I bought this Yamaha Receiver R-9 at a garage sale, it sounds great (
way better than my more recent Technics receiver) and has a lot of
features. However, it produces a humming sound on one of the speakers,
which is drowned by the music once it is played. The sound has peaks
and valleys, kinda like a windy day.
The unit is very dusty inside, should I blow some air in it or not?
Thanks for the answers.


Does it get hot?

How does your tweeter look?

The amp may be oscillating. Older yamaha's are slightly famous for
that with certain speakers. The oscillation comes and goes, loading
the amp to the limit without creating much audible sound. When the
oscillation hits rail to rail the hum starts to be noticable. I did
actually witness a tweeter dripping out of the box slowly...

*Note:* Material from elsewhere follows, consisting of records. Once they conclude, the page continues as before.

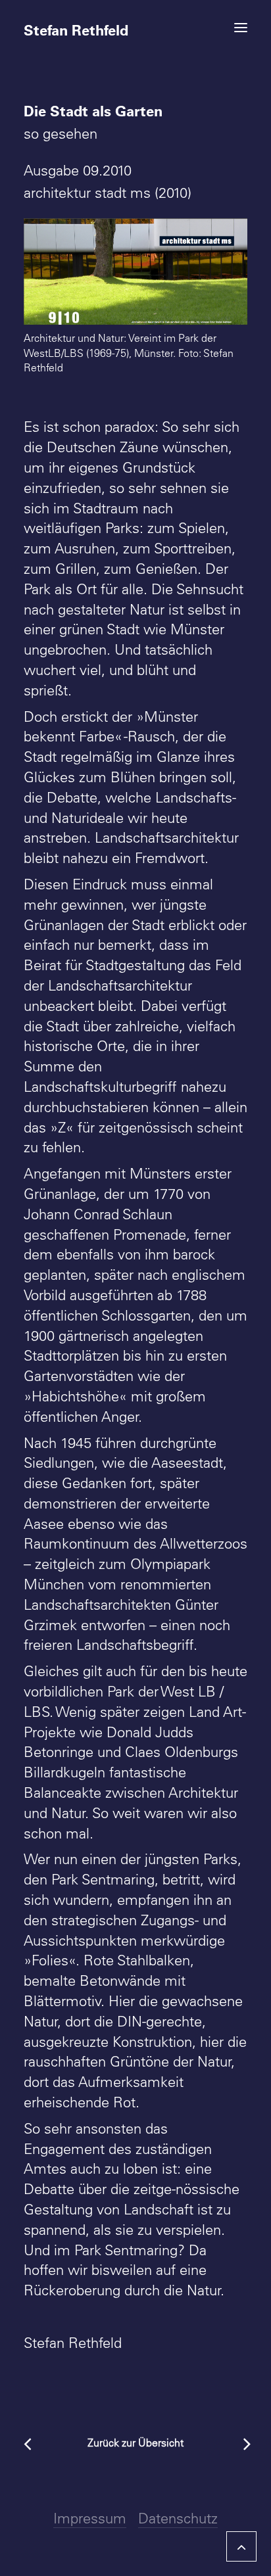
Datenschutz (178, 2518)
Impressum (89, 2518)
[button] (240, 27)
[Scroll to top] (241, 2544)
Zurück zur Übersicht (135, 2442)
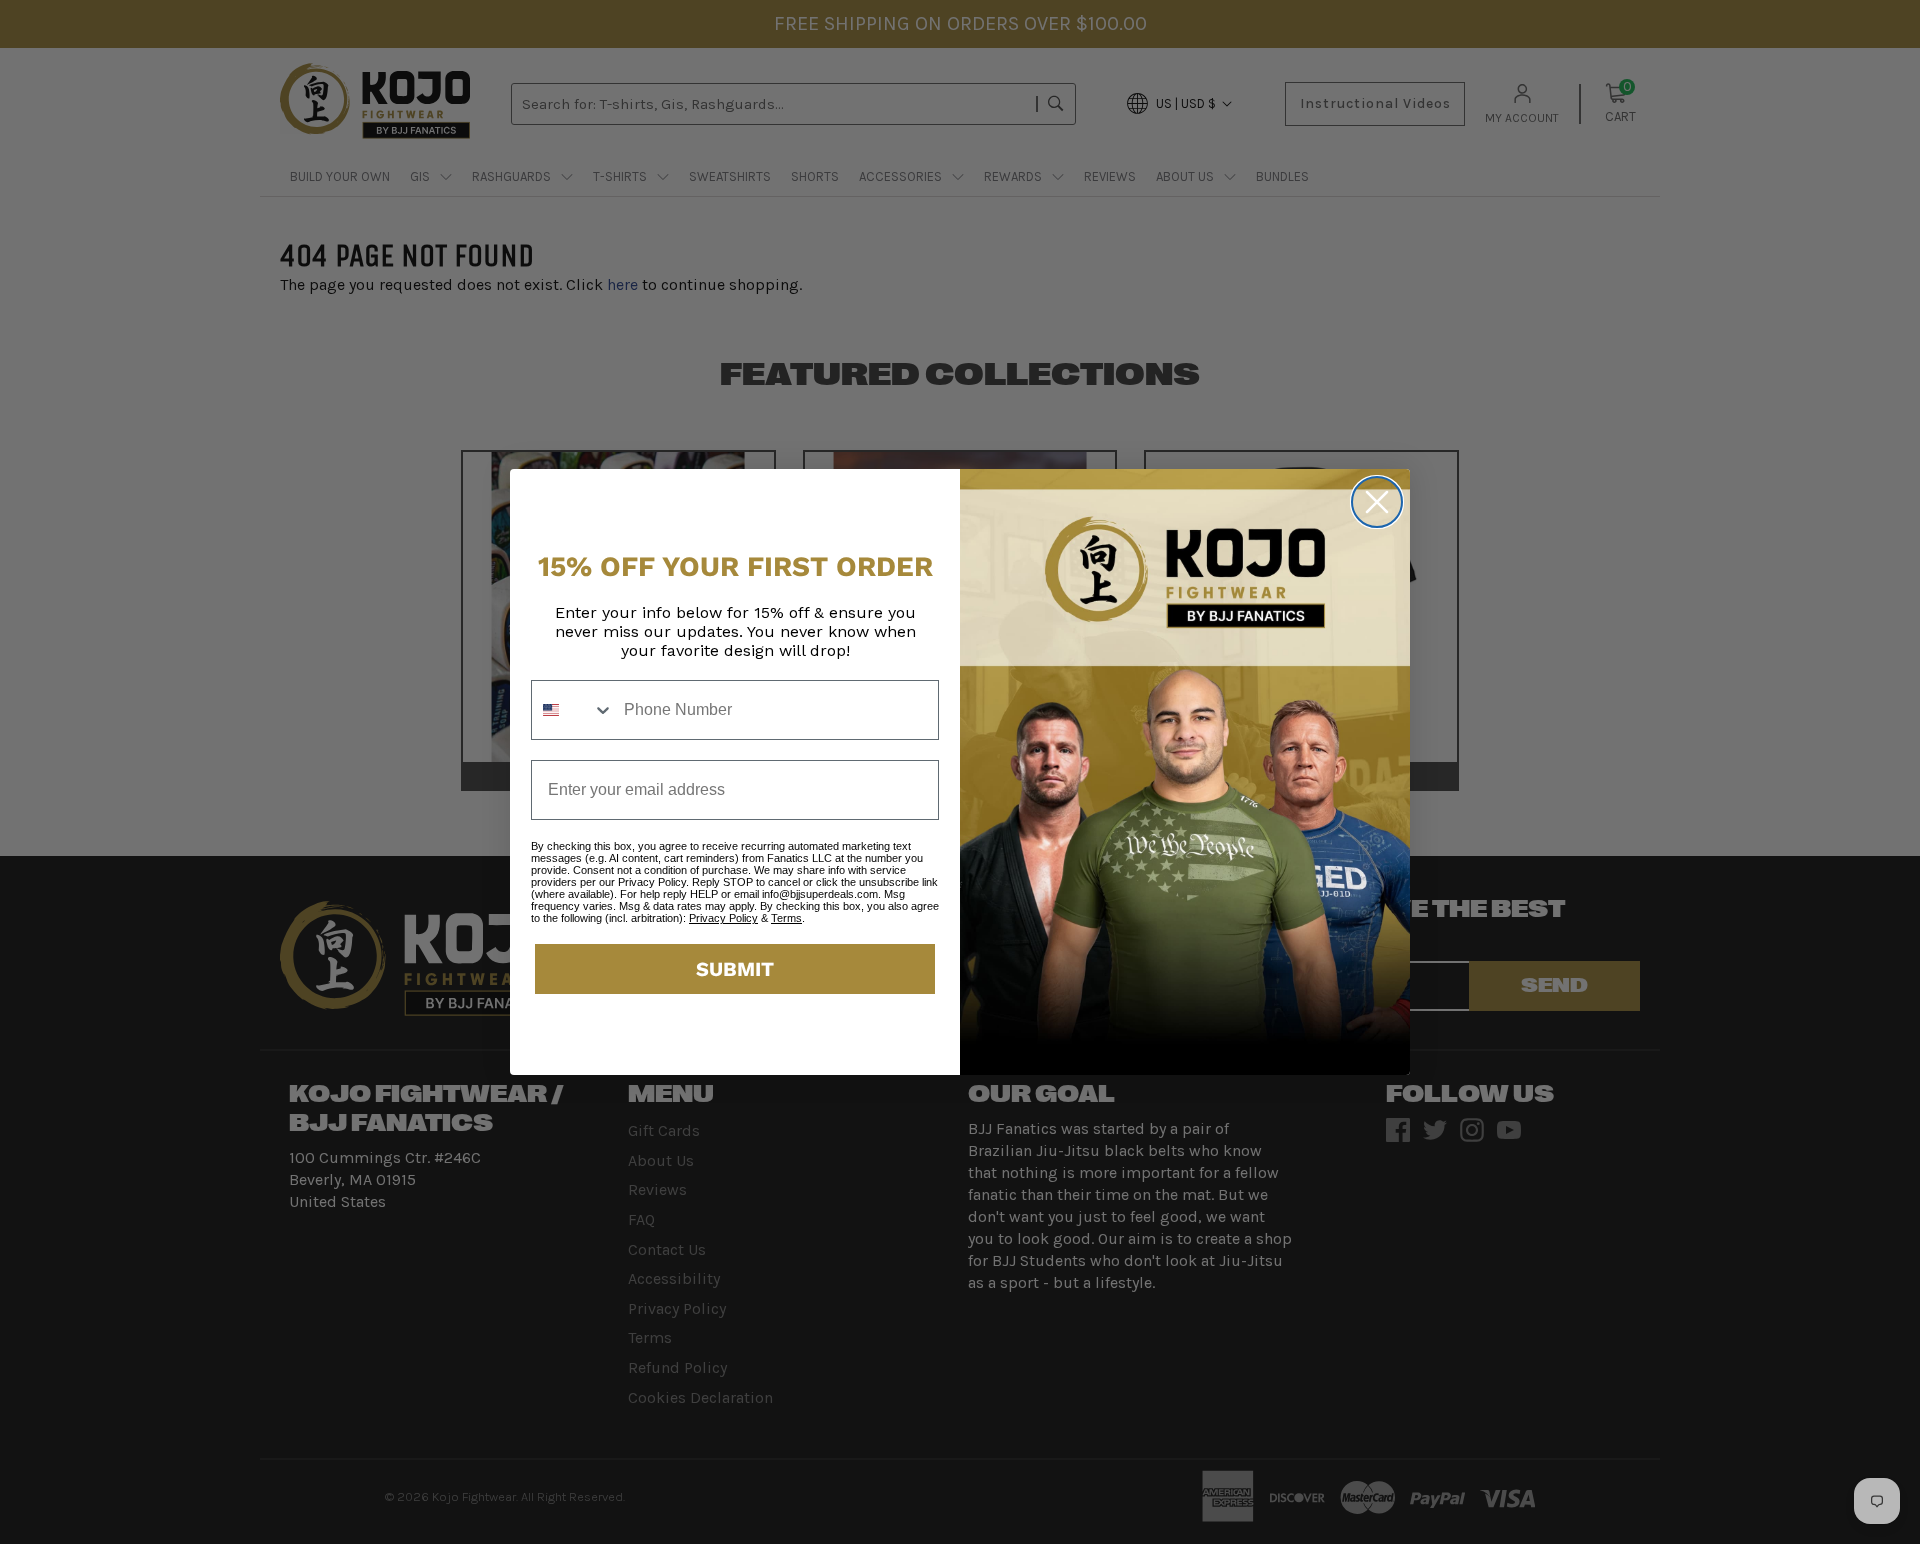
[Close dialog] (1377, 502)
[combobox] (573, 710)
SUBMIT (735, 969)
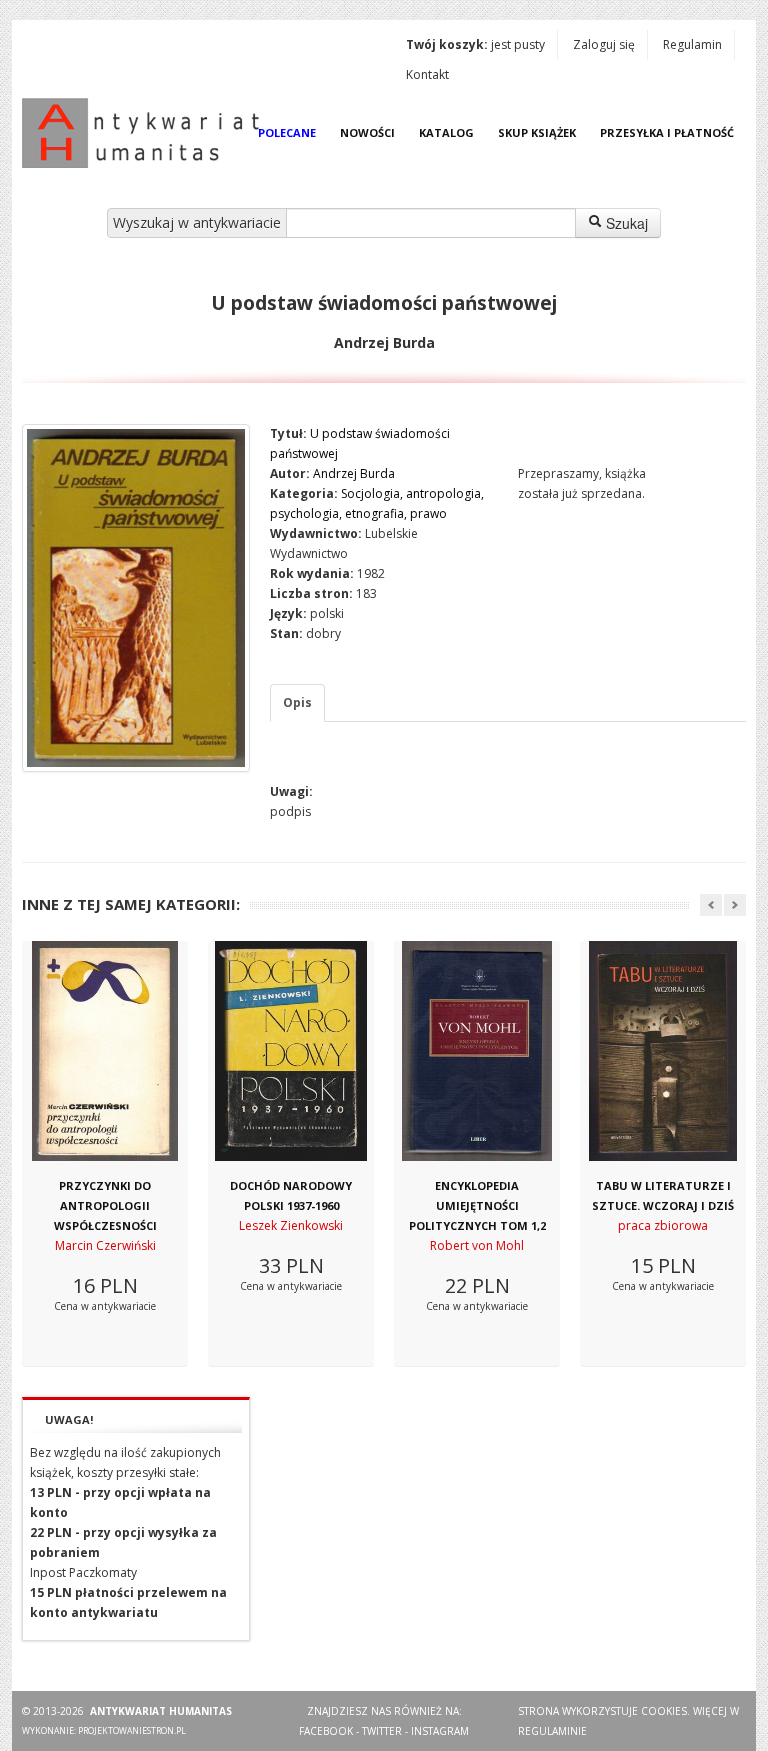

it sounds like it might explode anytime :-))
I will check to see if it gets hot, and check the tweeter.
One question : on the back of the receiver there is a "Ground" round
thing. Am I suppose to attach a cable or something else? ( excuse my
lack of proper terms, I sell sweatshirts, I am no technician...)
thanks again, man, you guys are good




--
- René


The " Ground " terminal on the back, is usually for use with a phono deck
( vinyl record playing turntable ). You will normally find on these devices,
a 'standard' stereo screened cable, which is connected at the deck end to
the two channels of the pickup cartridge, and to normal RCA jacks at the amp
end. There is often then a separate wire connected to the main metalwork of
the deck, which runs along in tandem with the screened cable, and terminates
in a fork connector, to go under that ground terminal that you mention.

The function of this wire is to tie the grounded metalwork of the amplifier,
to the metalwork of the deck, thereby grounding it also. Without this
additional ground, the (extremely) sensitive phono inputs will have tendency
to pick up all manner of hum, clicks and pops, particularly when you touch
the tonearm ( which also usually has its own thin groundwire going back to
the main metalwork ) or the start / stop controls etc.